[SET TASK] Please put every line of the data below into a JSON list of strings, one string per line, and leave out any blank lines.
— BEGIN —
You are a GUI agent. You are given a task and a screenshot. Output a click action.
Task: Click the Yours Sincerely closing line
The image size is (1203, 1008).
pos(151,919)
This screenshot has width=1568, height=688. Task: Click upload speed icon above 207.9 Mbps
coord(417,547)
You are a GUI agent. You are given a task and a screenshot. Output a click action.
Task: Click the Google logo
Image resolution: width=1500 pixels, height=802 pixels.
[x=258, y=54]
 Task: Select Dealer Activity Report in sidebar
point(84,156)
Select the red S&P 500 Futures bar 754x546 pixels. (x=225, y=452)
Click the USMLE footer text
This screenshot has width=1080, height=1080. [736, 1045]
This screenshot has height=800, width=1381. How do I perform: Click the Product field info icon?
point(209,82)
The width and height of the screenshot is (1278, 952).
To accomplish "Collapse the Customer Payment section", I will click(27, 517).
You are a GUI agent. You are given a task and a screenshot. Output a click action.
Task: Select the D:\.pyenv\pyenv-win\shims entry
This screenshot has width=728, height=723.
— END —
[SOLUTION TO THE PROBLEM]
[
  "You are a GUI agent. You are given a task and a screenshot. Output a click action.",
  "Task: Click the Yours Sincerely closing line",
  "The image size is (1203, 1008).",
  "pos(151,919)",
  "This screenshot has width=1568, height=688. Task: Click upload speed icon above 207.9 Mbps",
  "coord(417,547)",
  "You are a GUI agent. You are given a task and a screenshot. Output a click action.",
  "Task: Click the Google logo",
  "Image resolution: width=1500 pixels, height=802 pixels.",
  "[x=258, y=54]",
  " Task: Select Dealer Activity Report in sidebar",
  "point(84,156)",
  "Select the red S&P 500 Futures bar 754x546 pixels. (x=225, y=452)",
  "Click the USMLE footer text",
  "This screenshot has width=1080, height=1080. [736, 1045]",
  "This screenshot has height=800, width=1381. How do I perform: Click the Product field info icon?",
  "point(209,82)",
  "The width and height of the screenshot is (1278, 952).",
  "To accomplish \"Collapse the Customer Payment section\", I will click(27, 517).",
  "You are a GUI agent. You are given a task and a screenshot. Output a click action.",
  "Task: Select the D:\\.pyenv\\pyenv-win\\shims entry",
  "This screenshot has width=728, height=723."
]